- _Selected passage_:
Oh, job hunting is so hard! Yesterday I wrote a supporting statement for a really interesting job which had to cover ten years and be relevant the whole time. Writing with such a purpose is ruining my ability to write without a purpose in a senseless way. Writing in a senseless way is the birthright of a civilized person with no sanity on a Thursday night and the ability to do so must be preserved at all cost! And rice pudding should be free for all!

On other notes, there's a bike rack for the car now! I plan some trips down the cycle route into Llanelli and may even replace some job centre bus trips with it... Huzzah! Going to the job centre to sign for benefits is one of the most humbling experiences there is. It's hard to be pompous (unless you're arrogant) about being educated and a doctor when you're surrounded by the great mass of unfortunate humanity, all in the same boat as you and all ever so embarrassed about taking the money they have to take. I hope it will end soon. I hope. In these times of austerity, the people at the bottom seem to suffer a lot. Perhaps cuts shouldn't be seen at this level. I hope they won't be seen at this level. Oh, this passage is making too much sense. Sense must be combated. Bring on the Gouda Monster.

'nebulous - not developed or clear enough to describe'

I think that the best therapeutic blog post is nebulous to the point of madness, a route of consciousness that allows pressure to blow off and the world to become more manageable as your inner thoughts and conflicts with the outside world merge into words and concepts on a page and so much smaller on the outside than they are on the inside.

Coming up soon, I'm planning reviews for the movies 'Willy Wonka And The Chocolate Factory', 'North By Northwest' and 'Stranger Than Fiction', as well as pieces on the novels 'Gateway' and 'Contact'. Some of these reviews mean rather a lot to me and I hope I can do them justice while labouring under the load of application writing. 'Gateway' especially is a novel that everyone should be made to read. It's amazing! I wish Pohl hadn't written sequels as they dilute the mystique of the thing, although I deliberately haven't read them for that reason. Leave the questions unanswered.

- _Task_:
List every movie and novel the blog post says upcoming reviews or pieces will cover.

- _Data extracts_:
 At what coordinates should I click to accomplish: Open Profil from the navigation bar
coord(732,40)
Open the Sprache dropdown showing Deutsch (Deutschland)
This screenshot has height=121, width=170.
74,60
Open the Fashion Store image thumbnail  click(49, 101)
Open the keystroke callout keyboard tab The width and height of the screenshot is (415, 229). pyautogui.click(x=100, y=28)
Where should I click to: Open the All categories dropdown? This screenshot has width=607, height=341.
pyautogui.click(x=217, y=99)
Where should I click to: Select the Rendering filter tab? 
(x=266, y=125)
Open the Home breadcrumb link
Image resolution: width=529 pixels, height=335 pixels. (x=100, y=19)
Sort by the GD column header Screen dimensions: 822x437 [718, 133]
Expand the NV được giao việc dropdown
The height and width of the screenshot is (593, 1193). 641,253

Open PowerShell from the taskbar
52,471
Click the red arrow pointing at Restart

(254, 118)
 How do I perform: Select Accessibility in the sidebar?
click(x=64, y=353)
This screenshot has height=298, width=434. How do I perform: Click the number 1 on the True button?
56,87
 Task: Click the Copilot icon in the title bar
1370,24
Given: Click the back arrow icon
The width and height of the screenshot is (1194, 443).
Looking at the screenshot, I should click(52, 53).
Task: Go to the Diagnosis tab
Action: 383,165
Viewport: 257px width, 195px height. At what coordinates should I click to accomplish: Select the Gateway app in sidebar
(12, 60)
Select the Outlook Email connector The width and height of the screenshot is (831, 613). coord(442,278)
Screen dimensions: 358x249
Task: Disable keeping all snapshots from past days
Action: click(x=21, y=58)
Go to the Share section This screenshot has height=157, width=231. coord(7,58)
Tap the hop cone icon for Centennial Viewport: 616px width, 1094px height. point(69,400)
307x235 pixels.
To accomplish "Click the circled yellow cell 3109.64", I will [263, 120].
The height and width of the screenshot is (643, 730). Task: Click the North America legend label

- _Completed exercise_:
- Willy Wonka And The Chocolate Factory (movie)
- North By Northwest (movie)
- Stranger Than Fiction (movie)
- Gateway (novel)
- Contact (novel)